In this study, the adverse prognostic impacts of increased serum β2M, LDH levels and WM-IPSS staging system were observed again, while in addition, monoclonal sFLC and.sFLC (kappa+lambda) above median correlated with a shorter overall survival. Recently, the prognostic superiority of the sum of monoclonal and polyclonal sFLC compared to the FLCR was shown in chronic lymphocytic leukemia [19,20], a disease with similarities to WM. Hence, in the present study was found that the sum also apply prognostically for TFT and OVS in WM.
Polyclonal hypogammaglobulinemia is a common finding in WM; however a consistent proportion of patients present normal or even increased uninvolved Igs[7].

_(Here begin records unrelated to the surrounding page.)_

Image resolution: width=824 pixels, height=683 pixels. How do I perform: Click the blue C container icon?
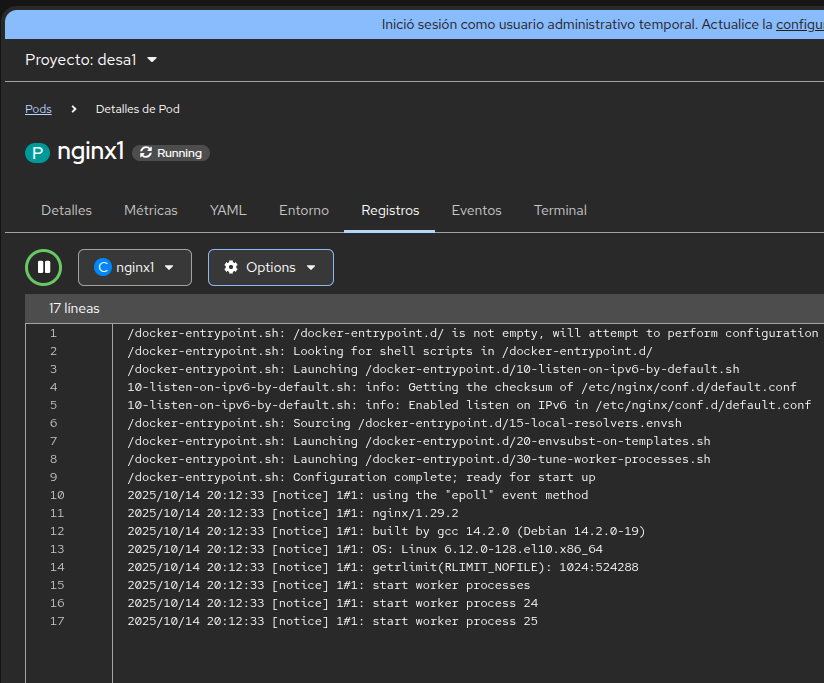[102, 267]
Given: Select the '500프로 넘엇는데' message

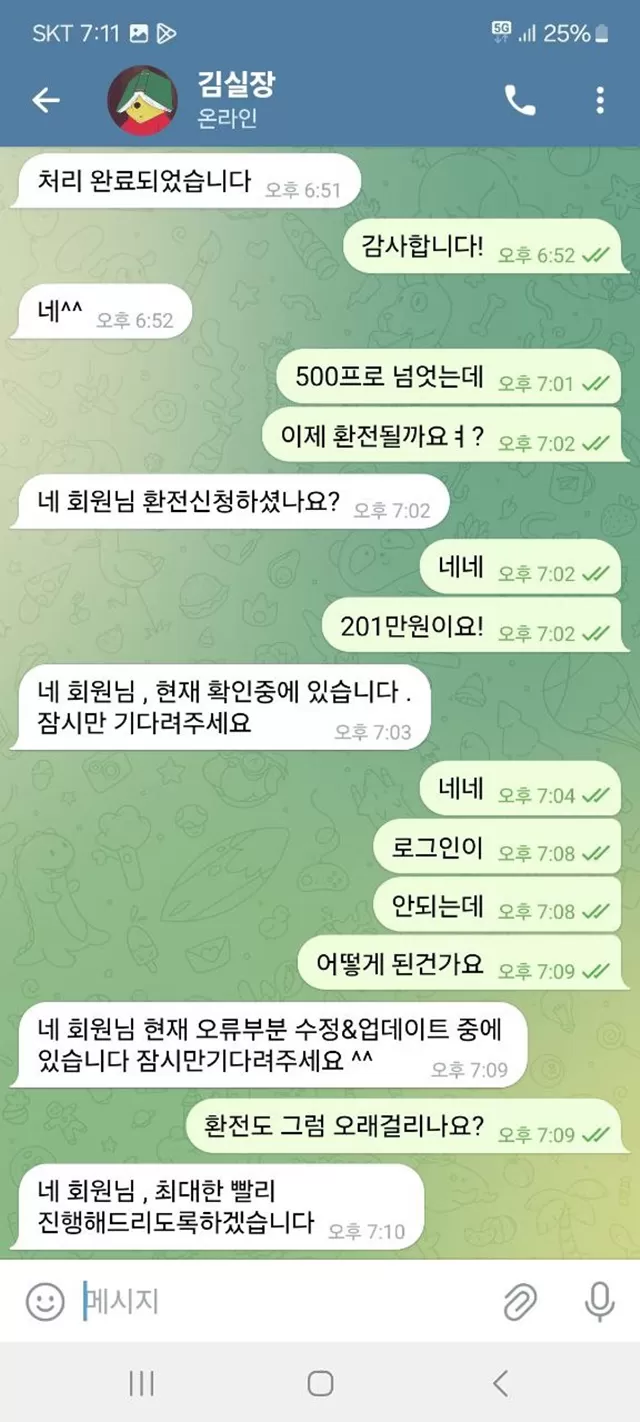Looking at the screenshot, I should [448, 376].
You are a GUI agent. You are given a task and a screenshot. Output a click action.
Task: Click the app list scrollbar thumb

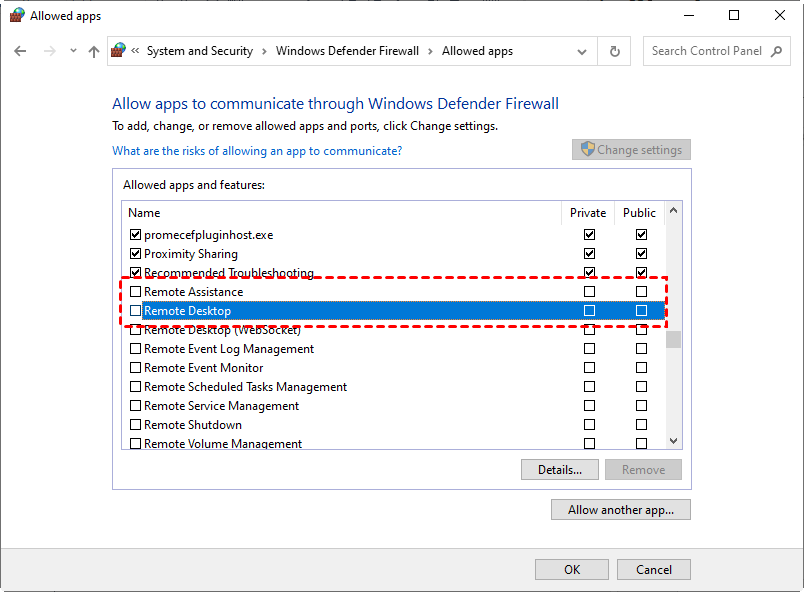(x=674, y=339)
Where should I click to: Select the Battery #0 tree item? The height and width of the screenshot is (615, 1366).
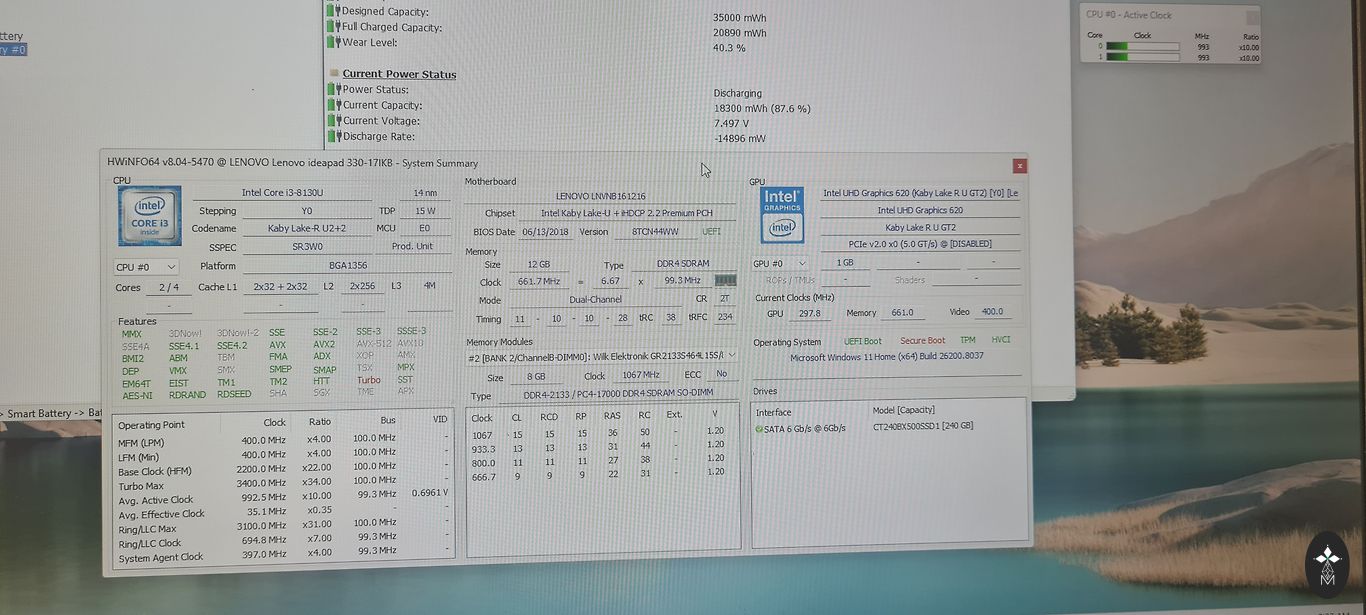point(13,50)
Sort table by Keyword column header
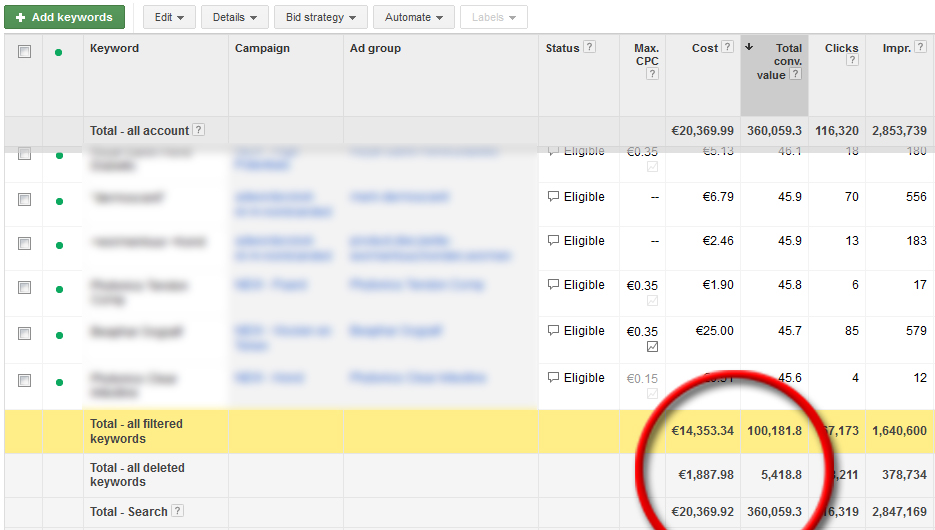The image size is (935, 530). (x=115, y=48)
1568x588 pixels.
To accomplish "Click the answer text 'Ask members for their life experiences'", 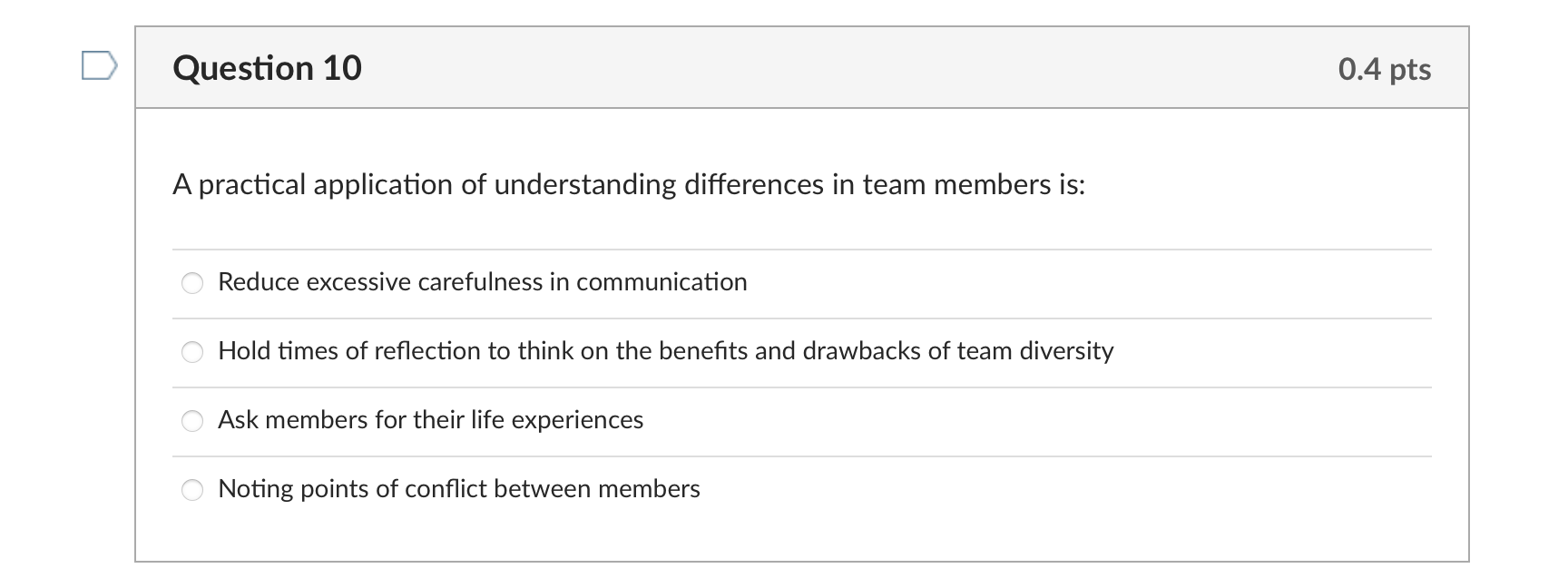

In the present study, we found that the presence of hypogammaglobulinemia involving Igs of the same and/or of other classes was in favour of a longer survival, while on the contrary, increased uninvolved Igs was not. This finding is in keep with the observation that in CLL, uninvolved light chain increase confer a worse outcome compared to patients with a normal secretion[19,20]. The finding is intriguing and opens issues on the biologic role of the reactive lymphocytic component in indolent lymphoproliferative disorders. Others unanswered issues on possible suppressive inherent mechanisms, such as TGFβ[46] and others that affect both normal and malignant lymphocytes and may contribute in disease control should also be explored. However, others reported on the contrary that low levels of serum IgG and IgA were associated with disease progression[47] and further investigations are needed.

5. Conclusions

Serum FLC measurements appear useful for prognostic purposes, HLCR powerfully predicted time to first treatment and therefore may be useful in diagnostic and prognostic settings, while HLC and HLCR also help for follow-up of WM patients. In addition the Hevylite assay provides information about the amounts of the uninvolved Ig subsets that may reflect biology important mechanisms. Further studies are awaited.